When we deduced closed-form formulas to depict the relationship between system factors and the good- ness of data locality, we assumed replication factor and the number of task slots per slave node are 1. That assumption limits the applicability of our results. We need to theoretically deduce formulas for more general system configurations. It will definitely help MapReduce users to understand how their system factors and data locality interact with each other. System administrators can configure their systems accordingly based on performance requirement and hardware capacity (e.g. storage space).
Our proposed task splitting has been shown to be beneficial for compute-intensive jobs. As we mentioned, task splitting impacts data locality, which was not considered in our research. To figure out how the dynamic adjustment of task granularity impacts data locality is interesting, because it will reveal whether task splitting benefits other types of applications.
In task splitting, firstly tasks of fixed granularity are formed, and then adjusted based on real-time system state. Another approach to tackle the load imbalancing issue is to figure out the optimal granularity and form the “correct” tasks in the first place. In MapReduce, one potential solution is to distribute workload in a “streaming” manner. Initially, an appropriate number of tasks are generated whose granularities are tuned to avoid severe load imbalancing. Unlike traditional MapReduce, those initial tasks together may only process a portion of all input data. During execution, the remaining work “flows” to the resources whenever they become available. In this way, the work done by each task is not fixed any more, but depends on resource availability, the progresses of other tasks, etc. As a result, it is adaptive in that workload is distributed in
reacting to the real-time information of the whole system. However, this approach may result in higher management overhead. The granularity of a task should be sufficiently large so that the overhead of task scheduling, starting and destroying is insignificant compared to the actual task execution. To automatically determine the optimal amount of workload assigned to each task is non-trivial and requires further study.

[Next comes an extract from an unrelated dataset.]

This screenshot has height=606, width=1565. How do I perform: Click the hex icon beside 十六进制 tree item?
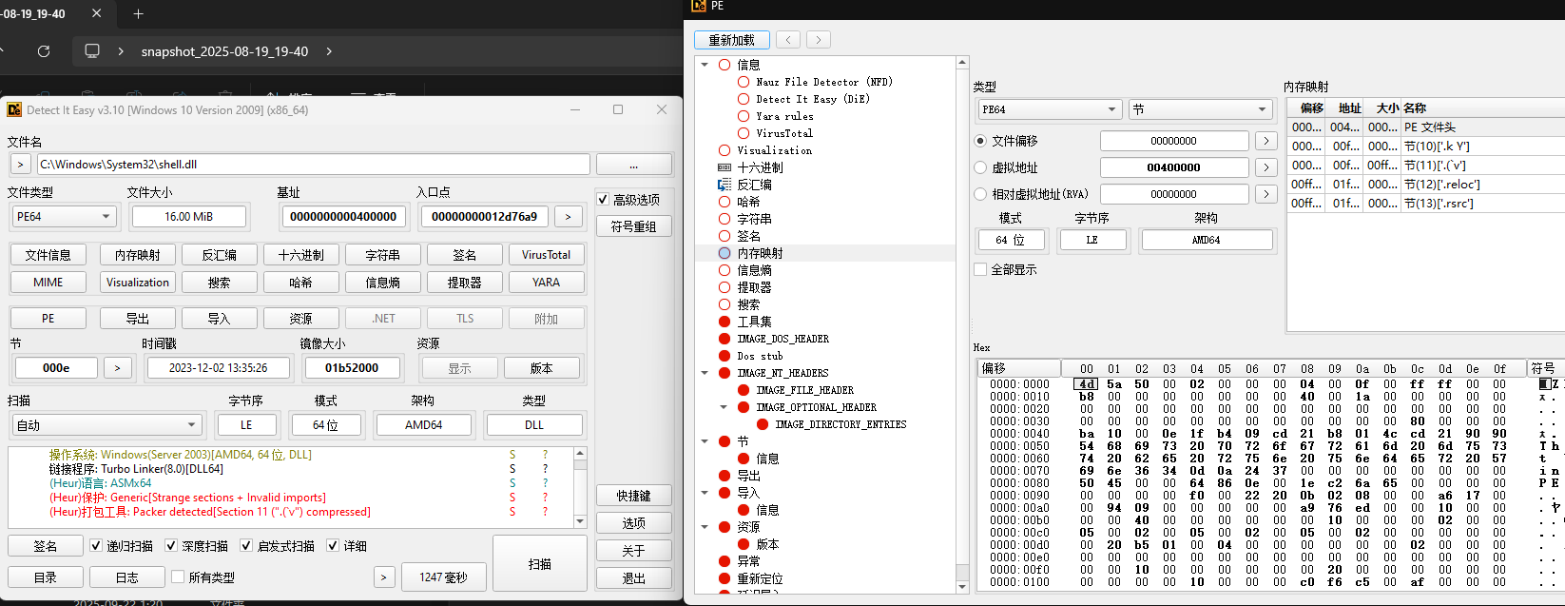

We predict the execution time of tasks according to the progress rate with the assumption that each task progresses at a constant rate. A more robust estimation is desired if the progress rate is not uniform. There are certain techniques that can potentially be applied. Firstly, weights can be associated with progress rates based on when the processing was carried out; and the progress rate of recent processing has a higher weight than that of “old” processing. The idea is that recent information is more valuable than old information because it reflects the latest state of the node (e.g. health status, workload). Secondly, some sophisticated moving average techniques can be used to smooth out intermittent fluctuation. Thirdly, the progress rates of all running tasks on a slave node can be collected and analyzed in a collaborative manner. For example, if all tasks on a node slow down suddenly, we can conjecture with high confidence that the cause is hardware failure or degradation. To combine the techniques mentioned above will enable us to estimate task execution time more accurately.
Resource stealing in Hadoop does not provide much benefit for IO-intensive applications because of the contention of underlying input reader and output writer shared by multiple threads within individual tasks. How to mitigate the synchronization overhead proves to be another interesting research area. It requires modification to the Hadoop core IO code which has been designed for single-thread iterator accessing only. One possible approach is to use lock-free data structures and algorithms. Or multiple iterators can be exposed to MapReduce so that different portions of an individual block can be accessed in parallel. Task tracker daemon needs to maintain which key/value pairs have been processed to avoid duplicate processing.
As we discussed, the hard partition of hardware resources into task slots is problematic because: i) the optimal setting is hard to find; ii) low resource utilization has been observed when there are not sufficient tasks. Our proposed resource stealing is one solution. Another solution to be yet explored is that we can thoroughly abandon the concept of task slots. Instead, given a slave node, we decide whether a new task should be assigned based on resource usage (e.g. CPU, disk, network bandwidth utilization) and the workload of the task (e.g. compute-, or IO- intensive). Task workload can be obtained from historical data or user- provided hints, while resource usage can be collected by calling system metric APIs. This approach will
alleviate the burden on developers and have the potential to improve efficiency.
Currently, HMR is specifically optimized for compute-intensive applications. For IO-intensive applica- tions, data staging becomes more dominant within overall job execution. How to make HMR suitable for other types of applications as well needs to be studied. If data are pre-uploaded before job submission, data affinity needs to play a more important role in task scheduling to minimize the penalty of data staging. Our current implementation of HyMR is a prototype which lacks the support of monitoring, debugging, and diagnosis tools. They are demanded to facilitate the everyday use of common users.